The systems' and methods' data (e.g., associations, mappings, data input, data output, intermediate data results, final data results, etc.) may be stored and implemented in one or more different types of computer-implemented data stores, such as different types of storage devices and programming constructs (e.g., RAM, ROM, Flash memory, flat files, databases, programming data structures, programming variables, IF-THEN (or similar type) statement constructs, etc.). It is noted that data structures describe formats for use in organizing and storing data in databases, programs, memory, or other computer-readable media for use by a computer program.
The computer components, software modules, functions, data stores and data structures described herein may be connected directly or indirectly to each other in order to allow the flow of data needed for their operations. It is also noted that a module or processor includes but is not limited to a unit of code that performs a software operation, and can be implemented for example as a subroutine unit of code, or as a software function unit of code, or as an object (as in an object-oriented paradigm), or as an applet, or in a computer script language, or as another type of computer code. The software components and/or functionality may be located on a single computer or distributed across multiple computers depending upon the situation at hand.
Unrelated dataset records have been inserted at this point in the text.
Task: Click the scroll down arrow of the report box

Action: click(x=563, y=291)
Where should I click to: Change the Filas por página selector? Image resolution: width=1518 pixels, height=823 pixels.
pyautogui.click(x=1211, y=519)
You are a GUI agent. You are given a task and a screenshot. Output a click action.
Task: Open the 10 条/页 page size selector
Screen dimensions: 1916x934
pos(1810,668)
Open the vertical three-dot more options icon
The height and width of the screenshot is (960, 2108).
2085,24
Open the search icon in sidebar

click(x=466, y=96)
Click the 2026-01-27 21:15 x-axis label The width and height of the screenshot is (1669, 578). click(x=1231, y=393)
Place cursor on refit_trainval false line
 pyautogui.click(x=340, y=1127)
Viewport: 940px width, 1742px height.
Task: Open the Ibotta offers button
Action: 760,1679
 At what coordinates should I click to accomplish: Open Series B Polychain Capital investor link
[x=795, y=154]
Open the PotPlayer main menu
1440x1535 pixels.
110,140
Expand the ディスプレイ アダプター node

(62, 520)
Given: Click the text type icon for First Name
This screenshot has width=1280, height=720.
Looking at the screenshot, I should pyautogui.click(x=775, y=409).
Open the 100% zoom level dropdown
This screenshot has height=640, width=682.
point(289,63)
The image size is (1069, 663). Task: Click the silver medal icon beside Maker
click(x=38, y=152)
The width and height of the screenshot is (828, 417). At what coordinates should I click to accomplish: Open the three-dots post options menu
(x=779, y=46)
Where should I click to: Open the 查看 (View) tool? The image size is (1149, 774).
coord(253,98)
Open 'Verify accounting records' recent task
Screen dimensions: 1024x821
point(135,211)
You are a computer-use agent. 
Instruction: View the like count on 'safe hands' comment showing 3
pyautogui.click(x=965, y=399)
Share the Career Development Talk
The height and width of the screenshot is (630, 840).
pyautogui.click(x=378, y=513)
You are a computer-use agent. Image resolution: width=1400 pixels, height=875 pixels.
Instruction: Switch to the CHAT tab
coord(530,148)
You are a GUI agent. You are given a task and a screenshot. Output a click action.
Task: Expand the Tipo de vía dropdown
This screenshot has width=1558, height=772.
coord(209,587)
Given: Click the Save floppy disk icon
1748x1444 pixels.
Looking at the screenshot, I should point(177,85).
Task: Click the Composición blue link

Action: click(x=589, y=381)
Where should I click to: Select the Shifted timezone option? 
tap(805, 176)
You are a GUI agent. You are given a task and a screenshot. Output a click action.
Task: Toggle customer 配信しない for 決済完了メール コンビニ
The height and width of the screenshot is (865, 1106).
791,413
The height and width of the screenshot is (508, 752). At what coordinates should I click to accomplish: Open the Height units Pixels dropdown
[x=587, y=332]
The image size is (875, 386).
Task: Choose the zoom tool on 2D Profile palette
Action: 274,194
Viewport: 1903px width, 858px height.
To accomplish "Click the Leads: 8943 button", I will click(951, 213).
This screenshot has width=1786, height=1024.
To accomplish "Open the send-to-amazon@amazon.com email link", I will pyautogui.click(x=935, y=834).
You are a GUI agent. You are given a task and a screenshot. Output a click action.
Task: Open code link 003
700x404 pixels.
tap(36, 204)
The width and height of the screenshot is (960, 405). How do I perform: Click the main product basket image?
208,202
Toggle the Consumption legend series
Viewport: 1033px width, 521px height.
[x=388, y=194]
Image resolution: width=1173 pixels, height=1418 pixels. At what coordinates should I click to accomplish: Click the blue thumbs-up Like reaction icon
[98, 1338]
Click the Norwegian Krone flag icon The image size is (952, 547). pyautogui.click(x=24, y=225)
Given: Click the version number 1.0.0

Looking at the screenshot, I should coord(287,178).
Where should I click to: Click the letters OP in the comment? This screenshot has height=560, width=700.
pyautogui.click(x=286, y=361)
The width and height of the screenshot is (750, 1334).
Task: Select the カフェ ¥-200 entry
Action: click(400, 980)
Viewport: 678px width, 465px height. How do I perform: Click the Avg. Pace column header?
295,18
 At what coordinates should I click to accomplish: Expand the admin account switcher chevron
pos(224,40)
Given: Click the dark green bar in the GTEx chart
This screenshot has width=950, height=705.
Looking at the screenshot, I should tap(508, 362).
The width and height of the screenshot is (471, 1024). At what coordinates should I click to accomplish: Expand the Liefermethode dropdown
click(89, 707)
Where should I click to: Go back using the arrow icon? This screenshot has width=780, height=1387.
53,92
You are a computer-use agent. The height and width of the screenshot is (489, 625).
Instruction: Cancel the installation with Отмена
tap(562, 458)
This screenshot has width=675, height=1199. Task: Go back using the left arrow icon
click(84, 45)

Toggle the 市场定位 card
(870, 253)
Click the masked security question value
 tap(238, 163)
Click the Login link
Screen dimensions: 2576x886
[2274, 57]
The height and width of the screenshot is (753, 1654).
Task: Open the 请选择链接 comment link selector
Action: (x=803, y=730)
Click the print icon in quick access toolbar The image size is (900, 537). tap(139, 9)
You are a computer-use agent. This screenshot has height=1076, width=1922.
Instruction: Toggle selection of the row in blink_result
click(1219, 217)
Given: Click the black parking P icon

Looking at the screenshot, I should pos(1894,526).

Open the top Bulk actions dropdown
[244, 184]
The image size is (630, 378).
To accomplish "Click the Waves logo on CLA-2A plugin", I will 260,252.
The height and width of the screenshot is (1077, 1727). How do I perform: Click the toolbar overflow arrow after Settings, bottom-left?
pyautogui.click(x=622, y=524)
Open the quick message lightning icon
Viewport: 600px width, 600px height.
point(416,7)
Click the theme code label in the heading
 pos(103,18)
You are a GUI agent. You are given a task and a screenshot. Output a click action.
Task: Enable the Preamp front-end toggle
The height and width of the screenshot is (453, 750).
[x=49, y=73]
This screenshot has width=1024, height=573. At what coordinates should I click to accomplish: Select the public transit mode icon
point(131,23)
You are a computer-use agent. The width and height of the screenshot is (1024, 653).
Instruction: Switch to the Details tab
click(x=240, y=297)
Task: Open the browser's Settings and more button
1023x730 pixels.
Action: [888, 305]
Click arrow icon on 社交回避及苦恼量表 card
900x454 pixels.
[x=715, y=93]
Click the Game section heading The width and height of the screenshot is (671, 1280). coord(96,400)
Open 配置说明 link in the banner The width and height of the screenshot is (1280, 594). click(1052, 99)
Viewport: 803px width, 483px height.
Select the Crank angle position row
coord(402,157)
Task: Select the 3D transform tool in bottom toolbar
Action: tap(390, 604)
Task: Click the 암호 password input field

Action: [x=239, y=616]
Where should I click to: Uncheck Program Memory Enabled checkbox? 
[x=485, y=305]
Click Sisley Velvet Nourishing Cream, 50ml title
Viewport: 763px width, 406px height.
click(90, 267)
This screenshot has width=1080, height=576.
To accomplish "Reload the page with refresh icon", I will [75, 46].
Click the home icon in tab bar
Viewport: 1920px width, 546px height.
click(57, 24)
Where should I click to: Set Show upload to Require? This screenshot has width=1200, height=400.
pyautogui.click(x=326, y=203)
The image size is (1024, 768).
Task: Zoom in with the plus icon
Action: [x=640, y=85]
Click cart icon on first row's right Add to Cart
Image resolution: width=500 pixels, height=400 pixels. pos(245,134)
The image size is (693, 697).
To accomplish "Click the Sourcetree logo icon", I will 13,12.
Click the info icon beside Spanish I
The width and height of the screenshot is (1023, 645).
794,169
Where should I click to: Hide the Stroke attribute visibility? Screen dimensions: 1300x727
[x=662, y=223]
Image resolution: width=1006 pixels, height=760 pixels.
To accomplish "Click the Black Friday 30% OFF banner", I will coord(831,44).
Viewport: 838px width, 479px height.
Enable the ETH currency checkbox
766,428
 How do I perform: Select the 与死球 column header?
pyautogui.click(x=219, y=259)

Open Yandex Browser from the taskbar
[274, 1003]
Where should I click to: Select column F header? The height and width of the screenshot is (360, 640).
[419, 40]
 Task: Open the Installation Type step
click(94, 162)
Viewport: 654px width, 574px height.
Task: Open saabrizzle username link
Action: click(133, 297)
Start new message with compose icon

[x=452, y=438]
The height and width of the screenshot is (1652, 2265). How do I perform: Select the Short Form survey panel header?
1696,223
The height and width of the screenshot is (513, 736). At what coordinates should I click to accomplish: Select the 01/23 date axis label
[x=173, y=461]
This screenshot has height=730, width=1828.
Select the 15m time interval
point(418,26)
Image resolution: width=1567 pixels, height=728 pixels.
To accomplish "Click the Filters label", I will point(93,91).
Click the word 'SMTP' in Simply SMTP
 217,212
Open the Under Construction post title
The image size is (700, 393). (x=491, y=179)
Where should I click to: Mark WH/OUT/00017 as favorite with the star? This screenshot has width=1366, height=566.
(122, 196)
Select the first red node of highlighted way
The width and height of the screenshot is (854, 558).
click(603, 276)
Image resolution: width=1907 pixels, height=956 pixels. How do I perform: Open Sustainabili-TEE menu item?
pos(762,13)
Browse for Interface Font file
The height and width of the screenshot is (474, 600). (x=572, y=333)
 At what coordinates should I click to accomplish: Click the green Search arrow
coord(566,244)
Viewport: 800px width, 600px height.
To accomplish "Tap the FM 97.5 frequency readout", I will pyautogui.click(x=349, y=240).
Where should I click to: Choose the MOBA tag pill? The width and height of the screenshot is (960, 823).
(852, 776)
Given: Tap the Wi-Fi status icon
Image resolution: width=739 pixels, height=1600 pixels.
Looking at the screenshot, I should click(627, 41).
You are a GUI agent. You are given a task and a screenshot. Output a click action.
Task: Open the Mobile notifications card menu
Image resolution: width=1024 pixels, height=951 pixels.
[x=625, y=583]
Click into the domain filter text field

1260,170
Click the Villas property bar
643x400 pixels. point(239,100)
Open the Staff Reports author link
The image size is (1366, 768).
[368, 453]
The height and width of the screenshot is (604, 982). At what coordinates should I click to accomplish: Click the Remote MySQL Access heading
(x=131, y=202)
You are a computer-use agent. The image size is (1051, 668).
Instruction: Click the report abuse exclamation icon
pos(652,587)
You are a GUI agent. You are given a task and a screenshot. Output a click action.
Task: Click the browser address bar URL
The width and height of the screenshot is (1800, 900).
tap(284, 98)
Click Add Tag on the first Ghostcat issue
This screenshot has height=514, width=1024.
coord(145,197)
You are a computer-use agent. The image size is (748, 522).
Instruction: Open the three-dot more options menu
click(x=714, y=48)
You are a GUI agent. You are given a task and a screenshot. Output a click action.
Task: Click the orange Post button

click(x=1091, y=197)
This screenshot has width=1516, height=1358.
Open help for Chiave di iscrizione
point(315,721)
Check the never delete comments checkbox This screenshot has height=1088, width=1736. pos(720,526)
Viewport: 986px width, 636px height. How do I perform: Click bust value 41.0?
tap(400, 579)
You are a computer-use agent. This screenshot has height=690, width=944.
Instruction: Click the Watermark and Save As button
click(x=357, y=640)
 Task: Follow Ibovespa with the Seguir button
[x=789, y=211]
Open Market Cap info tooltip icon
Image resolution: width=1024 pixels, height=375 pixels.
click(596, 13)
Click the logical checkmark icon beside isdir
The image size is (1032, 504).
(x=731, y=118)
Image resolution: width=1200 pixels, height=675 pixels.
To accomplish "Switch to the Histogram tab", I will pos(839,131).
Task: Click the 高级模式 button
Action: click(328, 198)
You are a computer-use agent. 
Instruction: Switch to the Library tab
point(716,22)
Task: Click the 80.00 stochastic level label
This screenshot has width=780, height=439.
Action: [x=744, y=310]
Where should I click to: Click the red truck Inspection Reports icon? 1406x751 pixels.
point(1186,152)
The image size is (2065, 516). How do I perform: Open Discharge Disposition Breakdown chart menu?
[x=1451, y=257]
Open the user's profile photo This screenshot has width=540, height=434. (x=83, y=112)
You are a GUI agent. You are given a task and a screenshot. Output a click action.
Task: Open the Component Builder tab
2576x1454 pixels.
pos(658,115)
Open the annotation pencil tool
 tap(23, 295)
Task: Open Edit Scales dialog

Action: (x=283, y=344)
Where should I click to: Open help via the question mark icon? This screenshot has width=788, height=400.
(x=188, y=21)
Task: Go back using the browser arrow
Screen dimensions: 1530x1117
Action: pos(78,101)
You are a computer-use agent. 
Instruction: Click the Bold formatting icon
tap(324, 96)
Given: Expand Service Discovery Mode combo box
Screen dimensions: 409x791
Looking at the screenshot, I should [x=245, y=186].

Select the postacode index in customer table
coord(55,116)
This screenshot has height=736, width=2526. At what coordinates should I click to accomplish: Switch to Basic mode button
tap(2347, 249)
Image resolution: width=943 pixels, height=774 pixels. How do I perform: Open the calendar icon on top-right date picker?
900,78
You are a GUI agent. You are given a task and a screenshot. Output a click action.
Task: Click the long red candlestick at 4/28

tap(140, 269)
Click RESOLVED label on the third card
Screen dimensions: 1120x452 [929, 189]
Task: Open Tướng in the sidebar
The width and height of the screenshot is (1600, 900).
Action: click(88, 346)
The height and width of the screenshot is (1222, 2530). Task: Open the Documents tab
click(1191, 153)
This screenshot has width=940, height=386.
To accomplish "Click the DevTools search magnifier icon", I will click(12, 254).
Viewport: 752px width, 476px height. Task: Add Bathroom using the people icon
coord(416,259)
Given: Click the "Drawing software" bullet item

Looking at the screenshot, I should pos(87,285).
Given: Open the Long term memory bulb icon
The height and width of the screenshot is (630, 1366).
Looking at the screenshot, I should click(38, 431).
It should be understood that as used in the description herein and throughout the claims that follow, the meaning of “a,” “an,” and “the” includes plural reference unless the context clearly dictates otherwise. Also, as used in the description herein and throughout the claims that follow, the meaning of “in” includes “in” and “on” unless the context clearly dictates otherwise. Finally, as used in the description herein and throughout the claims that follow, the meanings of “and” and “or” include both the conjunctive and disjunctive and may be used interchangeably unless the context expressly dictates otherwise; the phrase “exclusive or” may be used to indicate situation where only the disjunctive meaning may apply.